__Information provided__

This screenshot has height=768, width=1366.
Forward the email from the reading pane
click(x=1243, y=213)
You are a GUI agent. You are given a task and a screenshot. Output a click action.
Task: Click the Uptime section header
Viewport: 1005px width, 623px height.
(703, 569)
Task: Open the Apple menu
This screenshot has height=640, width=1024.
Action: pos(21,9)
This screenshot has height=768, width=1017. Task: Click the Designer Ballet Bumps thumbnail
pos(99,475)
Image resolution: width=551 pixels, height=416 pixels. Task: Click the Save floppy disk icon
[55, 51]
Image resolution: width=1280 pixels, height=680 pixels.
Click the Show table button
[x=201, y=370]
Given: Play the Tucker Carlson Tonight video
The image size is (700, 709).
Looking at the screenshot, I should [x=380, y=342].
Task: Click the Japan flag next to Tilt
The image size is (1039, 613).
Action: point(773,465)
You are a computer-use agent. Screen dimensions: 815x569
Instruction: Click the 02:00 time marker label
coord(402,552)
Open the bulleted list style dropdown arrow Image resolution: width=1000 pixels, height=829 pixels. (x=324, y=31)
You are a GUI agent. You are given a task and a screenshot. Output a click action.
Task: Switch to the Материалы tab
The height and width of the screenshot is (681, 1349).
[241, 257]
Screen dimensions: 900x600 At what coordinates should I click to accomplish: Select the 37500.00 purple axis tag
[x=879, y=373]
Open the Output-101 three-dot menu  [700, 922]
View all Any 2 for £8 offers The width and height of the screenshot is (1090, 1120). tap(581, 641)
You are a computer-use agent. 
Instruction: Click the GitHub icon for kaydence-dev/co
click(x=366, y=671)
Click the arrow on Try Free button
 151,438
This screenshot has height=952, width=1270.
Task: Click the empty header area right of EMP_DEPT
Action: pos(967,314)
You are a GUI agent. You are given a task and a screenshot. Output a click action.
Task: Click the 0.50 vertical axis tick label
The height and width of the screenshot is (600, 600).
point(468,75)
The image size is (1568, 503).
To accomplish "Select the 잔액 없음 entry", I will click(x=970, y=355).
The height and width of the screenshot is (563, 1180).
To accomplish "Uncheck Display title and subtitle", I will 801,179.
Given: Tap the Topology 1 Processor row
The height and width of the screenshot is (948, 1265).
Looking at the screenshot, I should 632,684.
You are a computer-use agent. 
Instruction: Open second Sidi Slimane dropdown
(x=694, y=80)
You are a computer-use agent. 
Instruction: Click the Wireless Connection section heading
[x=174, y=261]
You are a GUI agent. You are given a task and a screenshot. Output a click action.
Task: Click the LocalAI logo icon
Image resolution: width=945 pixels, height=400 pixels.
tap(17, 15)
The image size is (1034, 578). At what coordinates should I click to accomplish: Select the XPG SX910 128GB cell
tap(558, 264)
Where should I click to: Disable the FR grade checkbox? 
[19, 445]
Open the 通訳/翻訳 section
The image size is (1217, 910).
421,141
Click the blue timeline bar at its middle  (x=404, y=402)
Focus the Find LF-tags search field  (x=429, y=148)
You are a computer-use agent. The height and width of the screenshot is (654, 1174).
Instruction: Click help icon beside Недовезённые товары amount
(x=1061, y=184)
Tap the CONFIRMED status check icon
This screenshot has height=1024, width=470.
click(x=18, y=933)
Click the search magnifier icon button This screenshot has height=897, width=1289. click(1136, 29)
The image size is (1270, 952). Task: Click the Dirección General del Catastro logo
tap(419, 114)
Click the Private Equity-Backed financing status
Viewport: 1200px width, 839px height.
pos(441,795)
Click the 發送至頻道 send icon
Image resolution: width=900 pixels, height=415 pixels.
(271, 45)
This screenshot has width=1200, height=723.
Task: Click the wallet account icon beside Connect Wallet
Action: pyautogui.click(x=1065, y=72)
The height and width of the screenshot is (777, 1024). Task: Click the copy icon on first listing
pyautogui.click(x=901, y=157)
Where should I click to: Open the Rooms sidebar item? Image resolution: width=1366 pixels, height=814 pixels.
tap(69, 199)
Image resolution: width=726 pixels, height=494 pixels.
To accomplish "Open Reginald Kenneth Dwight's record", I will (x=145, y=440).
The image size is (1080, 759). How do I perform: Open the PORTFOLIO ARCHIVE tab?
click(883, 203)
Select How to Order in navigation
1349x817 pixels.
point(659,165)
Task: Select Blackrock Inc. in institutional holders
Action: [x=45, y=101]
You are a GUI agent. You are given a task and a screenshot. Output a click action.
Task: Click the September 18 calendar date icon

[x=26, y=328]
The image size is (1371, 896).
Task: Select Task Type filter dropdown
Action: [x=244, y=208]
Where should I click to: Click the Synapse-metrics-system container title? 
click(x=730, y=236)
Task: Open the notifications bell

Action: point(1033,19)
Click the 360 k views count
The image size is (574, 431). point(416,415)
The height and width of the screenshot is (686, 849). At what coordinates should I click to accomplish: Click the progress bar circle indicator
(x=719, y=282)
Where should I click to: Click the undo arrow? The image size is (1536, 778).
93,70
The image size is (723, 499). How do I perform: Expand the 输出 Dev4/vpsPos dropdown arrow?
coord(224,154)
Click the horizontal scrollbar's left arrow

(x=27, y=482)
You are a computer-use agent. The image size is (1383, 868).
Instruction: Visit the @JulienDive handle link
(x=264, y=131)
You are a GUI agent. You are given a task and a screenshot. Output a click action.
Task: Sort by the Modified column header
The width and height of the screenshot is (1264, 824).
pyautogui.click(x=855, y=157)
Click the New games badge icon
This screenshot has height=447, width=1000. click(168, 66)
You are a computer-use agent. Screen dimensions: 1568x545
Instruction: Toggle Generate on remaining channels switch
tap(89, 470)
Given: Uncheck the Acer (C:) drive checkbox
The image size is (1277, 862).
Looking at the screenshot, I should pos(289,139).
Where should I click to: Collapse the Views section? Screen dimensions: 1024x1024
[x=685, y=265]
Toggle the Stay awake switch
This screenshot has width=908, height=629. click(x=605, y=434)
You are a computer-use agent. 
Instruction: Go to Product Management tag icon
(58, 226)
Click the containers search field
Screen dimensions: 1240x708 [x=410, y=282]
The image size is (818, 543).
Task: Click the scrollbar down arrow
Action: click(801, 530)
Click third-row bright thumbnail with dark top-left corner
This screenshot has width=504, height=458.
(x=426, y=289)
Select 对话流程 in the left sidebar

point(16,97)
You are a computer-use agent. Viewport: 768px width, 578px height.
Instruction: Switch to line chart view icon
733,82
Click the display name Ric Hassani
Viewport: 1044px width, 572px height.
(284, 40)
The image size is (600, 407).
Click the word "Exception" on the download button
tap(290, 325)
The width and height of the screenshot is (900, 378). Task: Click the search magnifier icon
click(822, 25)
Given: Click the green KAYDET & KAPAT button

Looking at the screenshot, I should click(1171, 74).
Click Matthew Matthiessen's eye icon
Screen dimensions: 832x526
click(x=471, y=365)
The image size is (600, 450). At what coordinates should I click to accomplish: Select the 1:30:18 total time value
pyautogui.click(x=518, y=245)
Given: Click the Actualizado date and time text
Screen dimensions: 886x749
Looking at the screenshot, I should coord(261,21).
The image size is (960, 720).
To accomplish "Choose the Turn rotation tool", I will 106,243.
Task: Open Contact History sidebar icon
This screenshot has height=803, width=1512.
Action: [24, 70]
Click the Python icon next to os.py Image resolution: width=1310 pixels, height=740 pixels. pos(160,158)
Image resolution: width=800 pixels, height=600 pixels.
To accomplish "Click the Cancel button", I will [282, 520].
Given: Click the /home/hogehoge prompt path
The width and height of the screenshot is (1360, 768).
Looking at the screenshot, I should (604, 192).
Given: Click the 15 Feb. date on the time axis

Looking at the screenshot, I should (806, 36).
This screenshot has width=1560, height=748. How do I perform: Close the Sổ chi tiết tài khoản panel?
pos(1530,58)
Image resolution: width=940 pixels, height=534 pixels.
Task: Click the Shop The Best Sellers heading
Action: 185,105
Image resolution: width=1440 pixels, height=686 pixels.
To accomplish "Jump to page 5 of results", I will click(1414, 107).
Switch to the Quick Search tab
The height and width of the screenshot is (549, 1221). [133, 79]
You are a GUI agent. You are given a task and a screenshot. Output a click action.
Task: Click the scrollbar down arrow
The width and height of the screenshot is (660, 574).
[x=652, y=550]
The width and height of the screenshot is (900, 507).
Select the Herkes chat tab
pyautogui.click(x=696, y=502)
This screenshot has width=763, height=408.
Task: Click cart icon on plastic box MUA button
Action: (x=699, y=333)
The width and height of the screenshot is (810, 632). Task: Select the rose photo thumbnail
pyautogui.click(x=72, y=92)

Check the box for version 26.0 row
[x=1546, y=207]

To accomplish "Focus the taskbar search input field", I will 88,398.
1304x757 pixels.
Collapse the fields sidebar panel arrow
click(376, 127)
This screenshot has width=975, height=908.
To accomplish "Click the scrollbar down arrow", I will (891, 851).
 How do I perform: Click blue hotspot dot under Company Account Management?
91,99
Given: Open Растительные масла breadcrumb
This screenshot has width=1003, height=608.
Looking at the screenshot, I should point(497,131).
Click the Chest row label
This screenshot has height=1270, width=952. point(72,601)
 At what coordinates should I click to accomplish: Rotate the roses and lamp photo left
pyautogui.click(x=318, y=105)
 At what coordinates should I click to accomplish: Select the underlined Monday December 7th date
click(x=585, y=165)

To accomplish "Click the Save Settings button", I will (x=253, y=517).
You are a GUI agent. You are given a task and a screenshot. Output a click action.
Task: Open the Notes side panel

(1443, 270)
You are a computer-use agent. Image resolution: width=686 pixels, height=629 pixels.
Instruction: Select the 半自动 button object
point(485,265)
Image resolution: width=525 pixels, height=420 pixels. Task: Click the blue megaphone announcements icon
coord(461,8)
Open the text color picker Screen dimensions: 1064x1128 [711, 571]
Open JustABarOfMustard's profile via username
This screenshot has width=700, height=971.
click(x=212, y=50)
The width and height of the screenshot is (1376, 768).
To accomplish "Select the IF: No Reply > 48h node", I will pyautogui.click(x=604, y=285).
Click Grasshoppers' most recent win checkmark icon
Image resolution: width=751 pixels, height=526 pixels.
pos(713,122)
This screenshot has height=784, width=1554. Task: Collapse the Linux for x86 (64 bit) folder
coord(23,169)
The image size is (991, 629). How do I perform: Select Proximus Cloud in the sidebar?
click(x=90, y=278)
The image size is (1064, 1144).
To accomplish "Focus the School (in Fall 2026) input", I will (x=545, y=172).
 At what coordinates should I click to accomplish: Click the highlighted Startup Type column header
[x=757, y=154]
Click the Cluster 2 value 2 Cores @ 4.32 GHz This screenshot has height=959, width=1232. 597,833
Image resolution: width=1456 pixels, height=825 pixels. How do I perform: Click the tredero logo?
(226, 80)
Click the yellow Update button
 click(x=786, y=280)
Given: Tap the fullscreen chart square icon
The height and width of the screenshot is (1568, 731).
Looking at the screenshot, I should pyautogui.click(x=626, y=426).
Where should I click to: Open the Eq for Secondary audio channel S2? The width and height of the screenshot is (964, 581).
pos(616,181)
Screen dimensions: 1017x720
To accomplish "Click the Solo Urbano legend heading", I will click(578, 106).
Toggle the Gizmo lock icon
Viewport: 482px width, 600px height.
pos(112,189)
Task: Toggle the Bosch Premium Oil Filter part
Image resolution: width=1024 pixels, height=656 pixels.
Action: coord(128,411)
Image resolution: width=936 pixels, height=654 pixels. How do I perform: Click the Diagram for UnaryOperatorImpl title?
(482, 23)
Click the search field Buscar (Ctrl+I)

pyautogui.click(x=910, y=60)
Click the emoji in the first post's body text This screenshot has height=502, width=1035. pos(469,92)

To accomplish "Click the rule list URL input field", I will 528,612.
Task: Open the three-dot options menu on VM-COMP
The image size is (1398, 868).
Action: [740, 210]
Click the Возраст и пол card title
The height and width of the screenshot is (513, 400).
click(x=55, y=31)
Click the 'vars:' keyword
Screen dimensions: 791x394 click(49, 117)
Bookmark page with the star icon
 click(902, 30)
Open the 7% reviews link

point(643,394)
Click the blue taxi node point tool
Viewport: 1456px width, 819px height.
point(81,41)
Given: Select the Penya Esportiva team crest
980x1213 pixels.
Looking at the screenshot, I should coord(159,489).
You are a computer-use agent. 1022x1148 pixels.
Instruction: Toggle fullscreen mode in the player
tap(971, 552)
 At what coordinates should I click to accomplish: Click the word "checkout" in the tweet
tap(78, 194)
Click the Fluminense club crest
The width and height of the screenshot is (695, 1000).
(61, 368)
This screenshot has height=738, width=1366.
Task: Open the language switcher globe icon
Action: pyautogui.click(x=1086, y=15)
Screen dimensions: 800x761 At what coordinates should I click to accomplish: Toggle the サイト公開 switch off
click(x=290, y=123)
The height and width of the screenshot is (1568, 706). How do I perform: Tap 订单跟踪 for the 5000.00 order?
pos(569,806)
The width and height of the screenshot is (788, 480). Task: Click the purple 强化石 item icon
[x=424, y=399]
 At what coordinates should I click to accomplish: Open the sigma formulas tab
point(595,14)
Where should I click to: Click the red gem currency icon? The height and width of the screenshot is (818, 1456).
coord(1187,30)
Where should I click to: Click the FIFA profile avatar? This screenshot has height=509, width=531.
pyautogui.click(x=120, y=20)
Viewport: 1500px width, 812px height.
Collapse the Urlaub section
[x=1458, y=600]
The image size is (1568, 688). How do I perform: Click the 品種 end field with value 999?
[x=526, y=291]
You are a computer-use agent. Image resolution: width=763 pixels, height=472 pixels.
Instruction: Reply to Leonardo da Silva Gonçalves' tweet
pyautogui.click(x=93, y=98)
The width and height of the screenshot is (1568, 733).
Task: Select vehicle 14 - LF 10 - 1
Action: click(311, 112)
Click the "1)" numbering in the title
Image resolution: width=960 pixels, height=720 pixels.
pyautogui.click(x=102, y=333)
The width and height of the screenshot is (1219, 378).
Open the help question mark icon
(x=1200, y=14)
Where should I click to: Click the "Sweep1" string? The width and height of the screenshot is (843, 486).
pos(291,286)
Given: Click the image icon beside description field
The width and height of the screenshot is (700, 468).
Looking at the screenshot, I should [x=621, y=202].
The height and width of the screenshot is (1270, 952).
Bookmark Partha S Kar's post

__Exercise aim__
Each line above that contains the word "Focus" should be returned.

__Expected answer__
Focus the Find LF-tags search field  (x=429, y=148)
To accomplish "Focus the taskbar search input field", I will 88,398.
To accomplish "Focus the School (in Fall 2026) input", I will (x=545, y=172).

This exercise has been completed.